[SUPPLIED DATA — start]

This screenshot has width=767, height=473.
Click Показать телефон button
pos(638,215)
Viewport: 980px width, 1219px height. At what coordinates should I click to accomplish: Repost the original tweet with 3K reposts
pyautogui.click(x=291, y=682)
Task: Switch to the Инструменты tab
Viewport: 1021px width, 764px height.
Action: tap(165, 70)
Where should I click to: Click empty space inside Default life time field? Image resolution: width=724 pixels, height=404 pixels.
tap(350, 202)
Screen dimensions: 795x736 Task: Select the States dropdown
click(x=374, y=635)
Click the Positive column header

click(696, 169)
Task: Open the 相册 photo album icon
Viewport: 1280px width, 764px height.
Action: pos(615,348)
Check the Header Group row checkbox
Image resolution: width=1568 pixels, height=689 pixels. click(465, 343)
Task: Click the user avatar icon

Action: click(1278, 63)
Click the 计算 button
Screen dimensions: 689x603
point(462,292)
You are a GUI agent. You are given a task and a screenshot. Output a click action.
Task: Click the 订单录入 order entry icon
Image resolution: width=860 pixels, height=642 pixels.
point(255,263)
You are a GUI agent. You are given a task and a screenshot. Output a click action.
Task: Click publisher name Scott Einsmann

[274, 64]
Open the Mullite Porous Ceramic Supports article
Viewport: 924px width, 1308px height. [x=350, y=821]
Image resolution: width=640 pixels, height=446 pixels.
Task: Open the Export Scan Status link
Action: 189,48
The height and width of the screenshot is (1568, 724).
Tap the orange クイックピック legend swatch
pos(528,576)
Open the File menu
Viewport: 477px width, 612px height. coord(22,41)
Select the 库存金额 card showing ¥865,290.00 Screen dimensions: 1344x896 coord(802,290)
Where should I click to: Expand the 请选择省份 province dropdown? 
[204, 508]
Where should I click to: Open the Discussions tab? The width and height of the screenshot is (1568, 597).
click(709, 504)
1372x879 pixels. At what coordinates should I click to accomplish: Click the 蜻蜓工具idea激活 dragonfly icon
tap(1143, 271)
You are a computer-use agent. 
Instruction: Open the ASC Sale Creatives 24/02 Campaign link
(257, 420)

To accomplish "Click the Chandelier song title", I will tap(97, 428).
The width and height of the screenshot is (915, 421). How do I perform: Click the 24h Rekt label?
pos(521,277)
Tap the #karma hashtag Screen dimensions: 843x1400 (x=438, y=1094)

[SUPPLIED DATA — finish]

PROBLEM. Output all of the records above exactly as they appear.

SOLUTION TO THIS TASK.
This screenshot has width=767, height=473.
Click Показать телефон button
pos(638,215)
Viewport: 980px width, 1219px height. At what coordinates should I click to accomplish: Repost the original tweet with 3K reposts
pyautogui.click(x=291, y=682)
Task: Switch to the Инструменты tab
Viewport: 1021px width, 764px height.
Action: tap(165, 70)
Where should I click to: Click empty space inside Default life time field? Image resolution: width=724 pixels, height=404 pixels.
tap(350, 202)
Screen dimensions: 795x736 Task: Select the States dropdown
click(x=374, y=635)
Click the Positive column header

click(696, 169)
Task: Open the 相册 photo album icon
Viewport: 1280px width, 764px height.
Action: pos(615,348)
Check the Header Group row checkbox
Image resolution: width=1568 pixels, height=689 pixels. click(465, 343)
Task: Click the user avatar icon

Action: click(1278, 63)
Click the 计算 button
Screen dimensions: 689x603
point(462,292)
You are a GUI agent. You are given a task and a screenshot. Output a click action.
Task: Click the 订单录入 order entry icon
Image resolution: width=860 pixels, height=642 pixels.
point(255,263)
You are a GUI agent. You are given a task and a screenshot. Output a click action.
Task: Click publisher name Scott Einsmann

[274, 64]
Open the Mullite Porous Ceramic Supports article
Viewport: 924px width, 1308px height. [x=350, y=821]
Image resolution: width=640 pixels, height=446 pixels.
Task: Open the Export Scan Status link
Action: 189,48
The height and width of the screenshot is (1568, 724).
Tap the orange クイックピック legend swatch
pos(528,576)
Open the File menu
Viewport: 477px width, 612px height. coord(22,41)
Select the 库存金额 card showing ¥865,290.00 Screen dimensions: 1344x896 coord(802,290)
Where should I click to: Expand the 请选择省份 province dropdown? 
[204, 508]
Where should I click to: Open the Discussions tab? The width and height of the screenshot is (1568, 597).
click(709, 504)
1372x879 pixels. At what coordinates should I click to accomplish: Click the 蜻蜓工具idea激活 dragonfly icon
tap(1143, 271)
You are a computer-use agent. 
Instruction: Open the ASC Sale Creatives 24/02 Campaign link
(257, 420)

To accomplish "Click the Chandelier song title", I will tap(97, 428).
The width and height of the screenshot is (915, 421). How do I perform: Click the 24h Rekt label?
pos(521,277)
Tap the #karma hashtag Screen dimensions: 843x1400 (x=438, y=1094)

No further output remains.